● **PROMPT**: Translate this sentence from the Ancona travel diary excerpt into Spanish: "These men are all perfect, all equally good, in doing great honor to emissaries from the Holy Land."

● **TEXT EXCERPT**:
╭──
Wednesday: We departed from there [Senigallia, Italy] and arrived
safely in the city of Ancona the same day. And it happened, as I was
coming through the gate into the city square and "Avraham came out" -
i.e., the g'vir Signor Avraham Hakohen, may G-d preserve him - to
receive us in his house. Within the hour, the venerable rabbi, his
honor the rav, R' Yechiel Hakohen, may G-d preserve him, came,
together with some of the scholars of the yeshiva, amongst them the
two luminaries, our master R.S. Pappo, may G-d grant him life, Master
of the Mishnah; and R' Yehuda Peretz Bonsenior, may G-d preserve him.
These men are all perfect, all equally good, in doing great honor
to emissaries from the Holy Land. Even toward me - a young man - they
acted marvelously. Day and night - until midnight - the footsteps of
the notables, community leaders and scholars never ceased; one group
entering, the other going out - constantly busy with me. Would that I
were a cowherd to one of them! . . . And when the time came for us
to depart, they would not let us go without escorting us to our abode.
On the day of Shabbat [Parashat] Chayei Sarah, I preached the
sermon. Afterward, the notables of the congregation came forward
"into the shade of my roof" and suggested that they would walk with me
to visit the Italian synagogue. [Elsewhere Chida explains that Ancona
had an Italian synagogue and a Spanish synagogue.] . . .
[Chida remained in Ancona for several weeks.] When it came time
for the men of the great council to consider the matter of my mission.
╰──
● **GIVEN DATA**:
╭──
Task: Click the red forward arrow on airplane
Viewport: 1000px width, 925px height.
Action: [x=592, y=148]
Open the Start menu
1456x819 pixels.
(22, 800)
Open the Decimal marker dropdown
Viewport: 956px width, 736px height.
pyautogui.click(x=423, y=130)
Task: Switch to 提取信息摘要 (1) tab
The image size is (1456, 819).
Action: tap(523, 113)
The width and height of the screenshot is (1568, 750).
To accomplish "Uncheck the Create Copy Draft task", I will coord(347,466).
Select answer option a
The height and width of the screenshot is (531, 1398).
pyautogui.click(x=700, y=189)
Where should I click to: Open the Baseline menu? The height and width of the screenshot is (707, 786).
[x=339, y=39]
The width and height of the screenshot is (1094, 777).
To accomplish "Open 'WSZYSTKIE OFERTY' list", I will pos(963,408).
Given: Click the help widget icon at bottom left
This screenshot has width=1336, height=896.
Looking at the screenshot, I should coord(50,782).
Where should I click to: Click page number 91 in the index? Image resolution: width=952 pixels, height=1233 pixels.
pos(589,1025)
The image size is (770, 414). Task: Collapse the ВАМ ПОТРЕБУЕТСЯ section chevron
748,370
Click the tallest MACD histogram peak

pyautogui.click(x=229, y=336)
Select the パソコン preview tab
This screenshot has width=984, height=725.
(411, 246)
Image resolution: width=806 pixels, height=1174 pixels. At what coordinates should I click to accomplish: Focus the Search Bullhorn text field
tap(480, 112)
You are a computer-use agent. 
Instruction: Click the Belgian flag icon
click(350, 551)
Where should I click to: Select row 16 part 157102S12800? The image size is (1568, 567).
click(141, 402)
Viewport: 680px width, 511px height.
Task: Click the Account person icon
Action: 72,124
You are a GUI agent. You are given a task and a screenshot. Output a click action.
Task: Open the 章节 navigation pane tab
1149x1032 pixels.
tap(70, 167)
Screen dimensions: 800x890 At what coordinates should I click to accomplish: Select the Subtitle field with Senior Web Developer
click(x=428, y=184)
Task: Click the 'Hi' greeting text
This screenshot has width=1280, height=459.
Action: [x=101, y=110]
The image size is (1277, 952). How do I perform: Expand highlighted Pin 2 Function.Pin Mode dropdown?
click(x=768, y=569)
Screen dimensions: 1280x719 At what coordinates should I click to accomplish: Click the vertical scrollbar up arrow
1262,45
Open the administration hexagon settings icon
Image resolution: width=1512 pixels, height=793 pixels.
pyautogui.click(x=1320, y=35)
╰──
● **CORRECT OUTPUT**: Estos hombres son todos perfectos, todos igualmente buenos, en rendir gran honor a los emisarios de la Tierra Santa.